[Opening Records to process section]
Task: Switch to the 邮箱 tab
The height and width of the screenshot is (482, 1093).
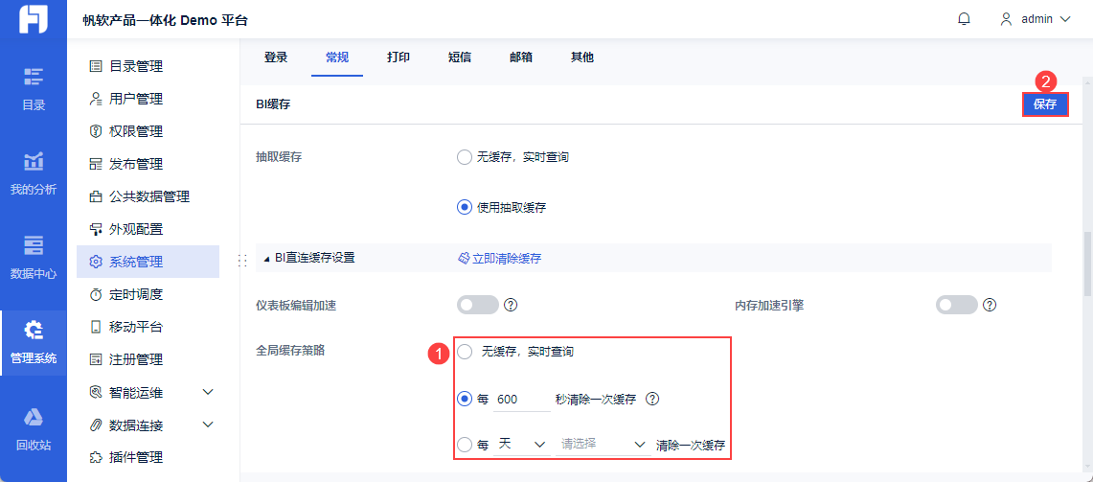Action: point(521,57)
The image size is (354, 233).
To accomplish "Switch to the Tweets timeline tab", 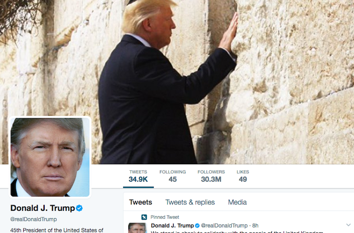I will pyautogui.click(x=140, y=202).
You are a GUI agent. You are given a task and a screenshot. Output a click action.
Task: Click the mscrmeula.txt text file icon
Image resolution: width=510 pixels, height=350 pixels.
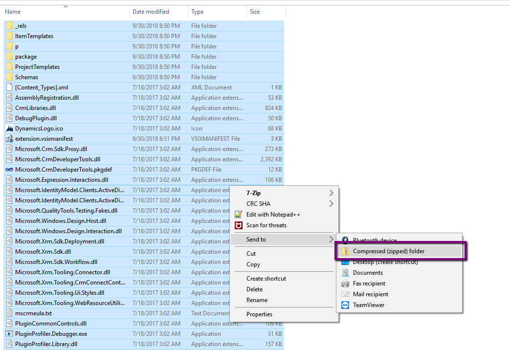9,313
[Closing Records to process section]
**Problem requirements**
No pictures belong in the answer. It must repeat exactly the lines from the line with "Image resolution: width=510" through the final line of the records.

**Solved exercise**
Image resolution: width=510 pixels, height=350 pixels.
9,313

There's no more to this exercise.